The No-Contact Apprehension Policy (NCAP) was introduced with the aim of enhancing road safety and curbing corruption in traffic enforcement. However, in practice, it has primarily served as a punitive mechanism, imposing excessive fines that disproportionately affect informal worker Public Utility Vehicle (PUV) drivers. These drivers, who typically earn Php300–Php500 per day, find themselves burdened by a significant financial strain.
NCAP relies on fixed cameras that issue citations solely based on automated detection. This lack of on-the-spot explanation and discretion leaves working-class drivers with limited options. Disputing a ticket becomes a time-consuming and costly process, often leading them to opt for payment rather than navigating the appeals procedure, even when they believe the citation was unjustified. It’s a punitive measure that automatically tags a driver guilty before proving their innocence.
Furthermore, the current arrangement of NCAP’s flat fines disregards any semblance of proportionality. Instead of calibrating penalties based on driver capacity to pay, it treats SUV-driving corporate executives and working class food-delivery riders identically, transforming a minor traffic lapse into a substantial loss of wages for the latter.
This suggests that revenue generation is the primary objective, rather than comprehensively ensuring the safety of drivers, passengers, cyclists, and pedestrians. Moreover, NCAP’s publicly accessible databases raise serious data-privacy and surveillance concerns.
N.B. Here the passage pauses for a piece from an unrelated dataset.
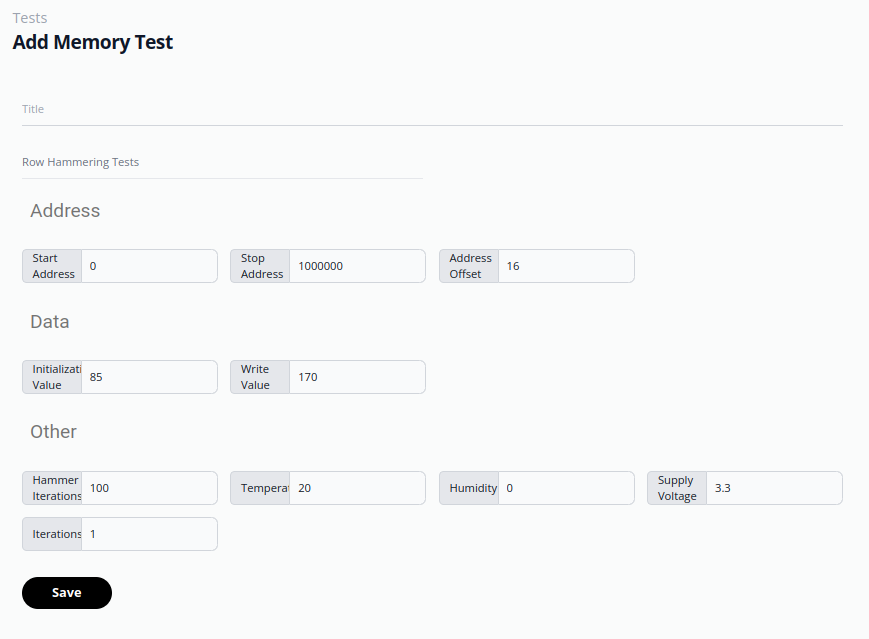
Task: Click the Data section heading
Action: click(50, 322)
Infrastructure deficiencies, such as unprotected bike lanes, malfunctioning traffic signals, and confusing signage, remain unaddressed. NCAP cameras punish “symptoms” (driver violations) without addressing the underlying “disease” (poor road design and inadequate accessible driver education). Consequently, NCAP becomes a mere band-aid that shifts risk onto vulnerable areas without reducing overall accident rates.
In many Metro Manila areas, loading and unloading zones are arbitrary, bike lanes are intermittent, sidewalks are uneven, and pedestrian crossings are poorly marked. The real reason cyclists and pedestrians get hurt isn’t solely because “drivers disobeyed a stoplight.” It’s that roads were never designed for mixed use (pedestrians, bicycles, jeepneys, cars). NCAP cameras do nothing to fix broken sidewalks, nonexistent bike lanes, or junctions without proper signal timing.
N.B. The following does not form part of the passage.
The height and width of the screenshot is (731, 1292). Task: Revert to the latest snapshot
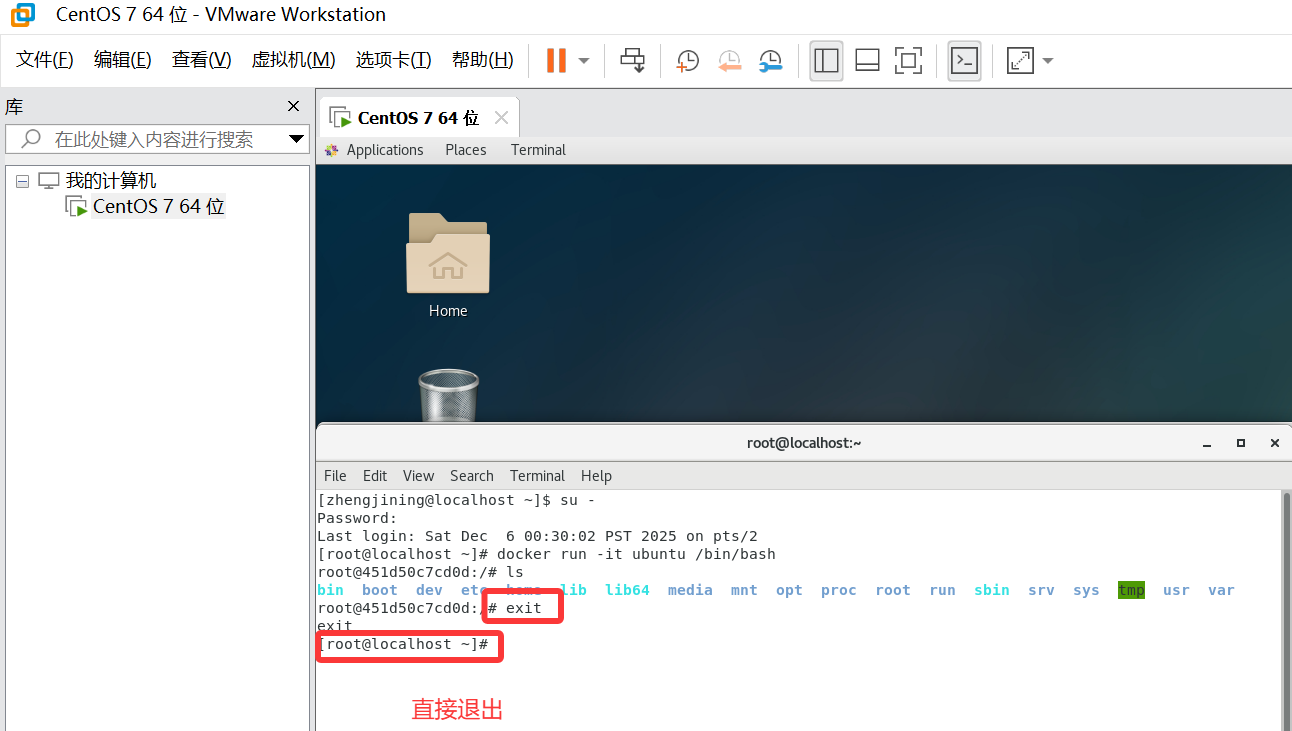pyautogui.click(x=729, y=61)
NCAP’s logic is “catch violators to deter future violations.” However, free and accessible driver education and proper road engineering (e.g., protected intersections, raised crosswalks) yield better, longer-lasting safety gains—especially for non-motorized users.
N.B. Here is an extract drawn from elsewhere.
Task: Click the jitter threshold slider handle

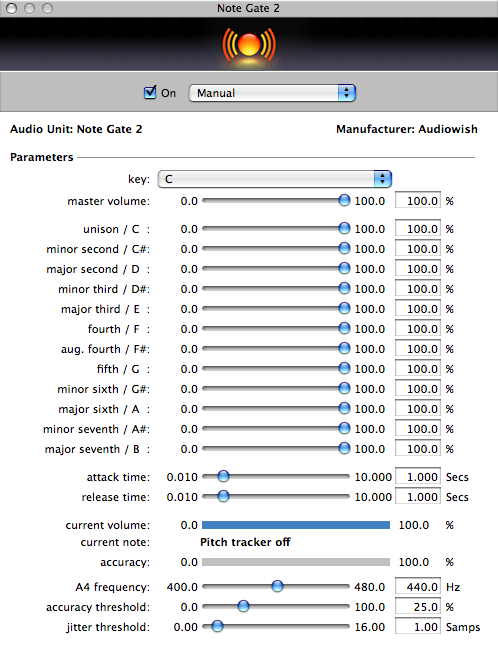Action: click(x=217, y=626)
Traffic management is a public service and, therefore, should not be solely focused on punishment and fines. In this context, NCAP should not proceed without transparent auditing of algorithms and technology contractors; safeguards that ensure no citizen is penalized without proper notice and an expeditious, low-cost means to contest the citation; and a progressive, nationalist, and pro-people plan for road transport system.
Until these measures are implemented, PISTON remains concerned that NCAP’s current structure disproportionately affects working-class drivers and diverts attention from more effective, preventive approaches to road safety.